In light of COVID-19, the Athens music scene has been turned on its head. Hotel Fiction, the musical duo consisting of UGA students Jade Long and Jessica Thompson talked to the Red&Black about what it is like being apart and trying to find inspiration but also a hopeful perspective on using this time at home for good.
The Red & Black: This pandemic has affected so many people not just physically, but emotionally and mentally. Have these circumstances affected the flow of ideas and inspiration when writing new material?
Jade Long: Yes, it has definitely affected our writing process. Especially because me and Jessica can’t be together. Also, for me, personally, there’s not a lot to be inspired about at the moment because you can’t just go out and be inspired by people watching for example. I just feel like everyone is kind of sad and withdrawn. Everything I’m writing is becoming a sad song.
Jessica Thompson: It’s been hard because so much terrible and hard to comprehend stuff is happening and it feels weird to write about things that seem insignificant. I wrote something last night and it was the first time since I’ve been back home. I was finally sitting down and being like ‘I’m going to do it’ but also the most we write is when we’re together and we haven’t been able to see each other and we don’t know how long it’s going to last. That’s been the hardest part. All of our music has been put on pause and all our shows were cancelled. We were in the process of recording an album, and we can’t do that when we’re not together. It’s the same thing with writing so it’s been tough.
R&B: You recently released the song “Out of My Head” while everyone was in quarantine. Did releasing that song during this time have a different feeling than when you have released your previous songs?
JT: Normally, we’re together when it comes out and it’s so fun like it’s the day I look forward to. We’ll sing it together, throw a little party, pop champagne and this time we tried to plan it for the Monday we got back from spring break but that ended up meaning nothing and it was just another Monday. It didn’t feel real, I’m glad it’s out and we wanted it to be out, but also we didn't get that experience of being together and being around friends that day.
JL: Also, there’s so much more important stuff going on in the news and that was when everyone was starting to figure out classes were cancelled and all this crazy stuff was happening.
R&B: Has all this time at home given you new kinds of inspiration, perhaps in the more simple things in life?
JL: For sure, I think there is a lot of hope that we can see in the news and with people reaching out to nurses and family members. I think there is still a lot of good to see in the world that’s inspiring.

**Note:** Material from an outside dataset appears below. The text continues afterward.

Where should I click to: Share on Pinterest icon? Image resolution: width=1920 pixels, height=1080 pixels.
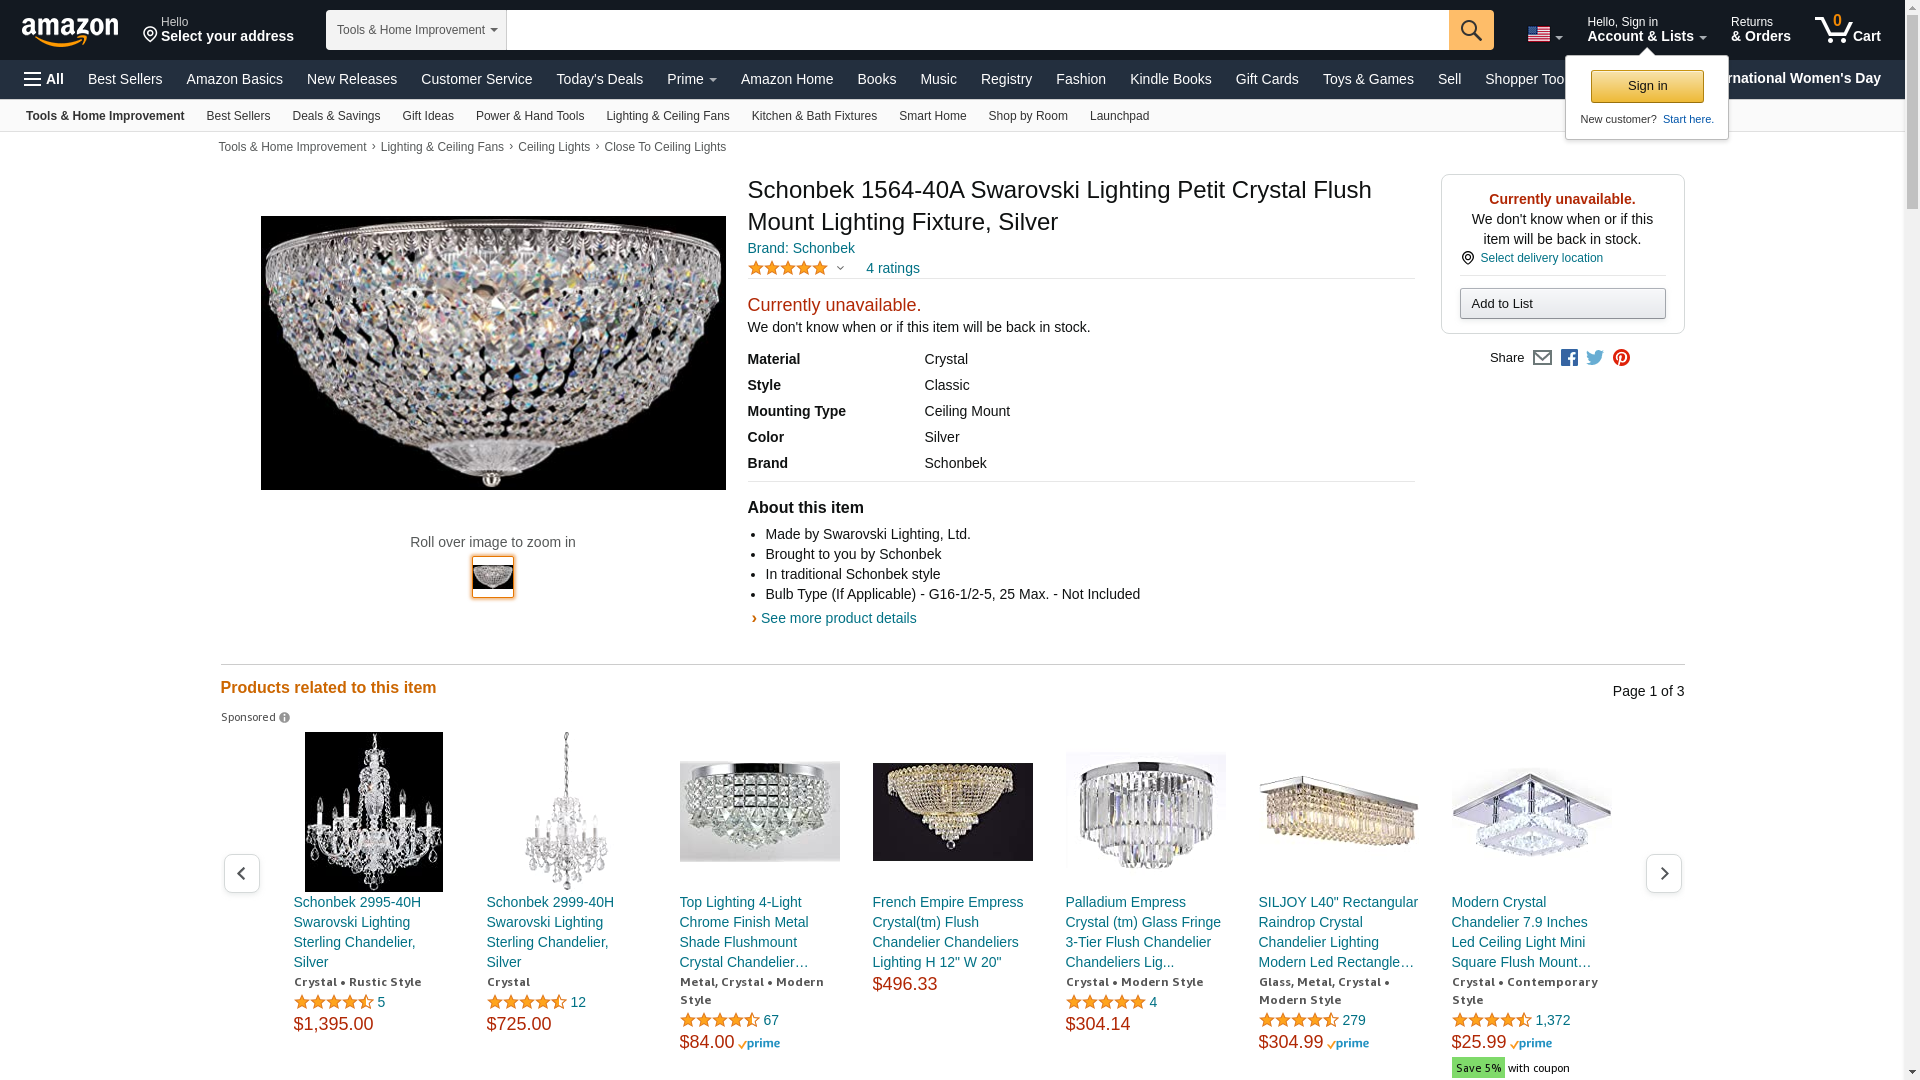click(1621, 358)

JT: I definitely feel like there's been more inspiration to learn. Maybe less inspired to create and taking this time to learn the technicalities of the guitar. I have woken up every day being excited to learn something about music even if it is not necessarily finding inspiration to create. For example, I have been reading this book about the music scene in Athens in the 80’s and it’s inspiring to see what the music scene used to be like.
R&B: Why do you think musicians matter right now and what do you believe your job is as musicians?
JL: I think musicians are storytellers and what’s happening right now is making history. We’re supposed to make people’s emotions feel relatable and make them feel like they’re not alone in situations like this. I think it’s musicians’ jobs to inspire hope in people. It’s also a great distraction for people because a song can remind you of happy memories.
JT: Yeah I think making sense of these emotions that we’re all feeling and trying to make something that reflects that whether its hope or sadness is something musicians can do. I feel like even though we’re all apart that this situation has brought us together in a different way. Trying to absorb that and then create something out of that is really important. I’ve been turning to music a lot lately and when I listen to it, it feels more meaningful.
R&B: Do you think your next songs will reflect what you and the rest of the world is going through right now? Will there possibly be different sounds, lyrics, or subject matter?
JL: Yeah, I feel like this is going to have a lasting impact on everyone and we don’t realize it yet. I think, if it isn’t reflected in our songs, we will definitely be more grateful for the next inspiration that we have and come back to this time and think about what we’ve been through.
JT: It will definitely make the moments afterwards stronger. I also think you never know what something will turn into until you look back but I definitely think some stuff we write in the future will in some way be inspired by what's going on now which is totally unprecedented.
R&B: Are you collectively working on anything right now or talked about any ideas?
JT: I was going to text it to Jade today but I basically wrote something in the middle of the night last night. I didn't have time and I did a voice memo and I was going to do a second one with a better melody but right now I’ve just got this one raw voice memo of a song. It was kind of inspired by quarantine but it was inspired more by relationship issues in my life so I’m hoping we can work on it together. Apparently, you can do co-writes on Zoom and I think that would be cool to try, it might now be as organic as being together but people who write for a living are doing it and I think it’s inspiring so I’m going to try it.
JL: I also have things that are unfinished that I can run by Jessica too. I feel like for me, my best songs come when I’m busy doing something else, like when I’m procrastinating doing that other thing. I’ll end up writing a song I end up liking and so being stagnant has made it more difficult but with school starting back up it’s helped a lot. In a good way.